Everything he wore, even the way he held himself, broadcasted his wealth, his power, and that dark, sexual magnetism that was uniquely his. It was as much a part of him as his olive skin, his corded muscles and his earthy, woodsy scent—which she must be remembering, she told herself, frowning, for she was certainly not close enough to him to smell his skin. Nor would she be ever again, she vowed.

For he was no fairy tale prince, as she had once so innocently imagined. Bethany had to bite back a hollow laugh. There were no swelling, happy songs, no happily-ever-afters—not with Leo Di Marco, Principe di Felici. Bethany had learned that the hardest, most painful way possible. His was an ancient and revered title, with ancient responsibilities and immutable duties, and Leo was its steward. First, foremost, always, he was the title.

She watched his dark eyes flick through the crowd with ruthless impatience. He looked annoyed. Already. She sucked in a shaky breath. Then, inevitably, he found her. She felt the kick of his gaze like a punch to her gut and had to breathe through the sudden light-headedness. She had wanted this, she reminded herself.

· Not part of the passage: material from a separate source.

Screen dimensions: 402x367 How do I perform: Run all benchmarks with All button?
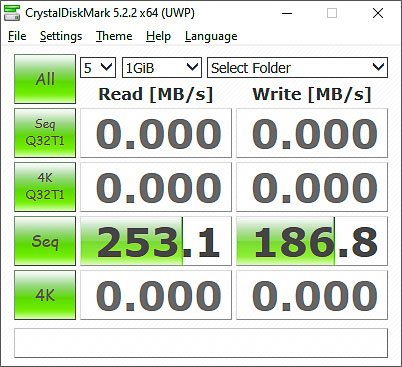(x=45, y=79)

She had to see this through now, finally, or she did not know what might become of her.

Bethany had to force herself to stand up straight, to simply wait there as he bore down on her. She crossed her arms, held on tight to her elbows and tried to look unmoved by his approach even as she quaked with that inevitable, unfair reaction to his presence that had always ruined her attempts to stand up to him before. Meanwhile memories she refused to delve into haunted her still, flickering across her mind too quickly, leaving the same old scars behind.

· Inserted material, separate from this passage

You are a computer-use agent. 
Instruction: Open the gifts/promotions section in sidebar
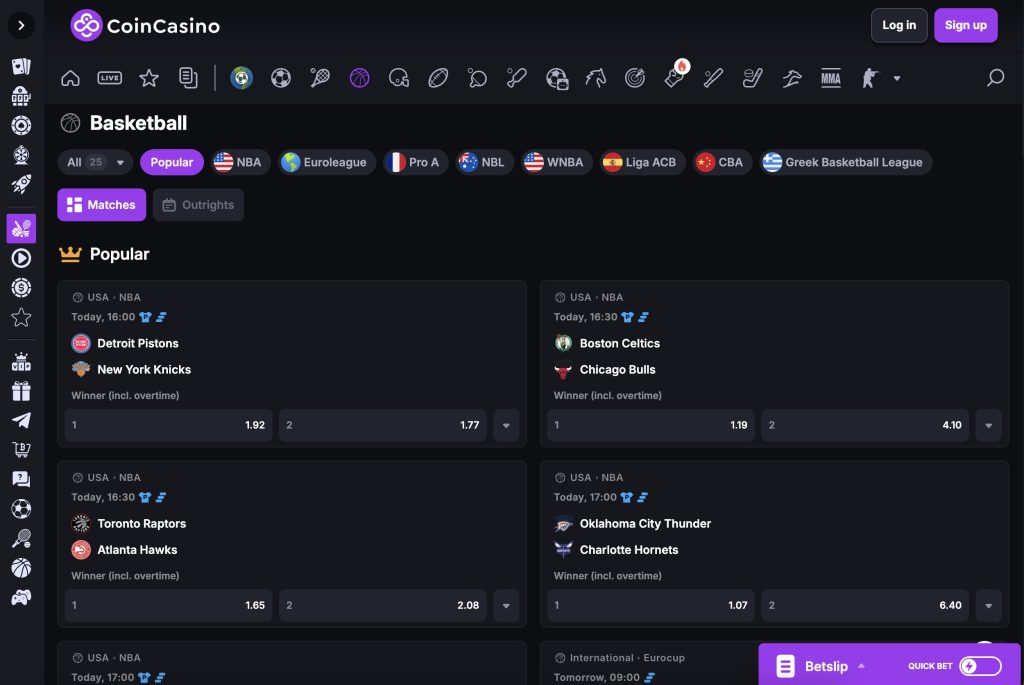click(21, 391)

Leo dismissed his bodyguards with the barest flick of a finger, his dark gaze fused to hers, his long legs eating up the distance between them. He looked overpowering and overwhelming, as he always had, as he always would—as if he alone could block out the rest of the world. Worst of all, she knew he could. And would. And did.

Bethany’s throat was too dry. She had the overwhelming urge to turn away, to run, but she knew he would only follow. More than that, it would defeat her purpose. She had chosen this particular meeting-place deliberately: a bright and crowded art-opening filled with the sort of people who would recognize a man of Leo’s stature at a glance. Protection, she had thought, as much from Leo’s inevitable fury as from her own ungovernable response to this man.